O franco-argelino Lamine Fofana revelou à polícia ter conseguido com a Match, empresa ligada ao sobrinho do presidente da Fifa, os ingressos que buscava no Copacabana Palace, na zona sul do Rio, onde está hospedada a cúpula da Federação durante o Mundial do Brasil. No luxuoso hotel, estaria também, se ainda não fugiu do Brasil, o integrante da Fifa apontado pela investigação como o líder do esquema milionário de venda de entradas da Copa do Mundo.

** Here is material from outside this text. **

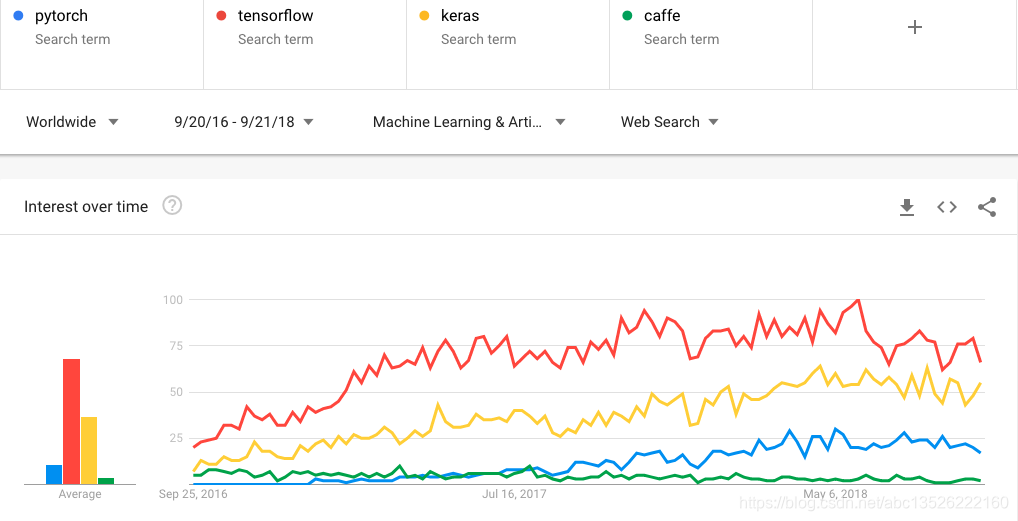Open the embed code icon
This screenshot has width=1018, height=521.
coord(947,207)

No momento da prisão de Fofana, na terça-feira pela manhã, durante a Operação Jules Rimet, o delegado responsável pela investigação, Fábio Barucke, da 18ª DP (Praça da Bandeira), perguntou ao franco-argelino: “Com quem você pega esses ingressos no Copacabana Palace?”. Fofana respondeu: “Match Hospitality”. Na quinta-feira, o delegado revelou que também a empresa, única autorizada pela Fifa para venda de pacotes de ingressos e camarotes, está sendo investigada e que, além do membro da Fifa, a polícia também busca um integrante da Match na quadrilha.

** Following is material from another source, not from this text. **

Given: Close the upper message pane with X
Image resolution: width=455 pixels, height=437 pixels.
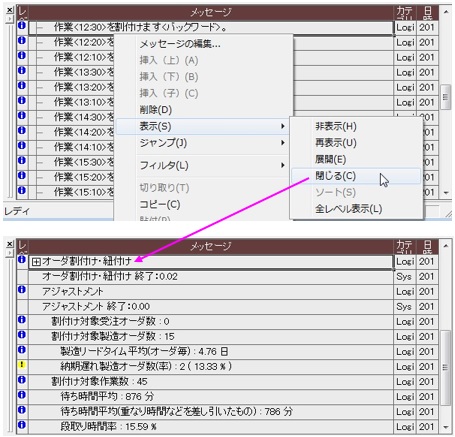Looking at the screenshot, I should pos(10,10).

No vídeo, obtido pela reportagem, o delegado pergunta a Fofana para que servia o adesivo da Fifa em seu carro, um chevrolet Meriva alugado. “Esse adesivo da Fifa é o quê?”, questiona Barucke. “Esse é o passe de estacionamento para jogo”, responde em português, com bastante sotaque e misturado a algumas palavras em francês, o franco-argelino. “Quando comprei pela Fifa, veio esse passe de jogo para Rio, Belo Horizonte, Brasília e Rio de novo”, completou Fofana, conhecido por suas amizades com dirigentes, jogadores e ex-jogadores.

Barucke questiona Fofana se, com o adesivo no carro, ele conseguiria ter acesso a alguma festa da Fifa. O franco-argelino nega. “E ao Copacabana Palace?” “Não. Eu ‘vá’ para Copacabana Palace ‘solo’ para pegar ‘el presente’ lá, e ingresso para ‘mi’ família”. “Pegar e levar para sua família? Você não vende não, né?”, pergunta novamente o delegado. “Não, peguei ‘solo’ dez”, responde Fofana. Na operação, foram apreendidos cerca de 130 ingressos com os integrantes da quadrilha, muitos de camarote.

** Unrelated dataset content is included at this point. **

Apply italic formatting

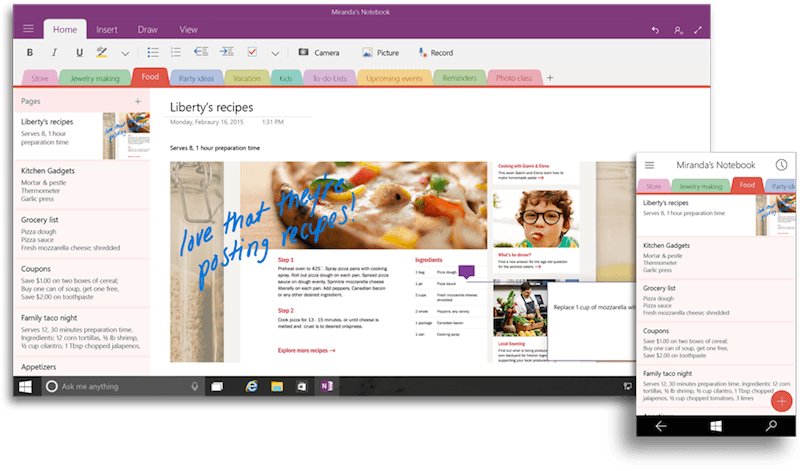click(x=53, y=52)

Esta semana, o diretor de marketing da Fifa, Thierry Weil, afirmou em nota que “Mohamadou Lamine Fofana nunca foi credenciado para a Copa do Mundo da Fifa e não teve acesso a nenhum carro oficial da Copa do Mundo”.

A polícia estima que, só no Mundial do Brasil, a quadrilha tinha potencial para lucrar mais de R$ 200 milhões – o promotor Marcos Kac, da 9ª Promotoria de Investigação Penal, que atua em conjunto com a polícia na desarticulação da organização que atuou pelo menos nas últimas quatro Copas do Mundo, estima que o faturamento do grupo com a Copa de 2014 poderia ficar entre R$ 300 e 500 milhões.

No vídeo, o franco-argelino também nega ter escritório em Genebra, na Suíça, mas, segundo o delegado, uma das empresas de Fofana está registrada na cidade suíça, conhecida por seus amplos benefícios fiscais.